**Task requirements**: Each line of the records that holds the word "label" should be copied out.
----- Information shown -----
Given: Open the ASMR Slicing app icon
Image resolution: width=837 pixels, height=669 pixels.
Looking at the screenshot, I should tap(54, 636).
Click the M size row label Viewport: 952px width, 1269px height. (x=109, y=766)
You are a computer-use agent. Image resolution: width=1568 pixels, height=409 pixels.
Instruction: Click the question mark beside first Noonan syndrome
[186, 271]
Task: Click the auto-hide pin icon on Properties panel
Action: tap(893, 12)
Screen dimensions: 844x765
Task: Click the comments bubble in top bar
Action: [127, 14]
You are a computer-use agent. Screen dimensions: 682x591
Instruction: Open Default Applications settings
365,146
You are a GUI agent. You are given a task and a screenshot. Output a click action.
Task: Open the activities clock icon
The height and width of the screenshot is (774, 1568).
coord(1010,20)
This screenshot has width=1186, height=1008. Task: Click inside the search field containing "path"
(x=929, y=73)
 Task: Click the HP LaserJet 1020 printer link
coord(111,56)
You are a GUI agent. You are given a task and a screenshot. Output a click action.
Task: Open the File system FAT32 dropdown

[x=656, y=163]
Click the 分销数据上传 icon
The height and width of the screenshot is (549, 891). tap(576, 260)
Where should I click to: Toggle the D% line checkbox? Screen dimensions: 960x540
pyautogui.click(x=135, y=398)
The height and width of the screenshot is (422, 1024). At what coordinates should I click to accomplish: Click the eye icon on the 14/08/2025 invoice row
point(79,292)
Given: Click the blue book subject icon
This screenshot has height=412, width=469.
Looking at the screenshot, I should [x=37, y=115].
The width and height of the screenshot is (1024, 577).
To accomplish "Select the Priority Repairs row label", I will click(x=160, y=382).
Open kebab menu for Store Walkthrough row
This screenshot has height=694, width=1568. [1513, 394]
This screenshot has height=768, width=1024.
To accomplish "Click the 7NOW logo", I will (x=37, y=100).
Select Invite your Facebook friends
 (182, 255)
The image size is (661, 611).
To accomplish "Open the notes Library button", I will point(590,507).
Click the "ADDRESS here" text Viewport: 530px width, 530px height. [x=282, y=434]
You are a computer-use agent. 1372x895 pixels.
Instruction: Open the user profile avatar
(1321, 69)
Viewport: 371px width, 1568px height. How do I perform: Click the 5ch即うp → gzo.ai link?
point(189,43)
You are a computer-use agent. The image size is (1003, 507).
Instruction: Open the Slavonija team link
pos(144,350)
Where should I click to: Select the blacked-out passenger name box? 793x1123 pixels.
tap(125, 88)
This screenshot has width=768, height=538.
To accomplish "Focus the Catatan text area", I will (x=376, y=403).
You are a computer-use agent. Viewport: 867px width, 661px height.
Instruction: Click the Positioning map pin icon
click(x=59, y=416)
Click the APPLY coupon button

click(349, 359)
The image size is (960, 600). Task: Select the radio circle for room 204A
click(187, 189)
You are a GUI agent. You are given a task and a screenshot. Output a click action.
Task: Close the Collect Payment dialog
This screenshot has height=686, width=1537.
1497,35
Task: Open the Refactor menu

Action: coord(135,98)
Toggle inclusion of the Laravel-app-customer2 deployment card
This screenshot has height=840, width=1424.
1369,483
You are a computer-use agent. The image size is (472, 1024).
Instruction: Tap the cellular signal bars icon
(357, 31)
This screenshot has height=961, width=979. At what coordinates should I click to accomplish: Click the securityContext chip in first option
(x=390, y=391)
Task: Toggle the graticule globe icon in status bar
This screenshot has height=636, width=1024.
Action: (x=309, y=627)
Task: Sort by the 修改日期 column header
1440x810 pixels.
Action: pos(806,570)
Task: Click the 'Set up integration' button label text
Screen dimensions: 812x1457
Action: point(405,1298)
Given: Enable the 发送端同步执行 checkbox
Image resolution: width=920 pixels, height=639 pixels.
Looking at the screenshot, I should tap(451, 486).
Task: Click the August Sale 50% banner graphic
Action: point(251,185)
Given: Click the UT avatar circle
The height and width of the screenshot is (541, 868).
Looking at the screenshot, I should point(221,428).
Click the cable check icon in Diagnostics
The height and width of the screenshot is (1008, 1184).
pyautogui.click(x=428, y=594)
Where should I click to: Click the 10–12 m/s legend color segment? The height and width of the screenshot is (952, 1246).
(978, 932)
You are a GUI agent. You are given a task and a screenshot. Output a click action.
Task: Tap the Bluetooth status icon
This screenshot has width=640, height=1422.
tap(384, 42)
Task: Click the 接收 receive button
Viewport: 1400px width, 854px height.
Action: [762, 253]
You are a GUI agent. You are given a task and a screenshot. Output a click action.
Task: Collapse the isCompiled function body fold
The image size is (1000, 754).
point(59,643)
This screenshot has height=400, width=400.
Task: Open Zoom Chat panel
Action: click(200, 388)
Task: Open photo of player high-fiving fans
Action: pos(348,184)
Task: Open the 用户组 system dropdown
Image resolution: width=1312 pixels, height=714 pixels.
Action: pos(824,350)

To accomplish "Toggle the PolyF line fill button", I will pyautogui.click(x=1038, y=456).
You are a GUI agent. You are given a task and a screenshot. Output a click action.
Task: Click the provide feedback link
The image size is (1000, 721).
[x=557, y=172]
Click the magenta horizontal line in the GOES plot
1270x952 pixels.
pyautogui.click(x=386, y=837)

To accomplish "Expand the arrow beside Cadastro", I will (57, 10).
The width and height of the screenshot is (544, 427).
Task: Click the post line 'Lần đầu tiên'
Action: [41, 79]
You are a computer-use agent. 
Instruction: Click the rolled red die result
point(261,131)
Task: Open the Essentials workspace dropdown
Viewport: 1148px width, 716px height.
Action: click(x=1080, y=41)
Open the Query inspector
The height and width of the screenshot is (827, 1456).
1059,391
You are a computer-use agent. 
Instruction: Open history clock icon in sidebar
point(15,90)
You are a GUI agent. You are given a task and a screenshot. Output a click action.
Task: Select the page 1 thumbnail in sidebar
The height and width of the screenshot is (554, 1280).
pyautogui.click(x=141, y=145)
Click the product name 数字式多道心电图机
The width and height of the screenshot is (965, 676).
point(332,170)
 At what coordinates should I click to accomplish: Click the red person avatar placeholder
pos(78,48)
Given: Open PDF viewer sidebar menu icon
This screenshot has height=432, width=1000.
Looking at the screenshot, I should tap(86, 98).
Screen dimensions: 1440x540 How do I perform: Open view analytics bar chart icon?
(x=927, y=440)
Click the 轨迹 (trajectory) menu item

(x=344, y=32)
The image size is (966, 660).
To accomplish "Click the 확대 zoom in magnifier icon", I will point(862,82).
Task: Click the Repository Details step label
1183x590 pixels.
-----
**Task response**:
Click the M size row label Viewport: 952px width, 1269px height. (x=109, y=766)
To accomplish "Select the Priority Repairs row label", I will click(x=160, y=382).
Task: Click the 'Set up integration' button label text
Task: Click the Repository Details step label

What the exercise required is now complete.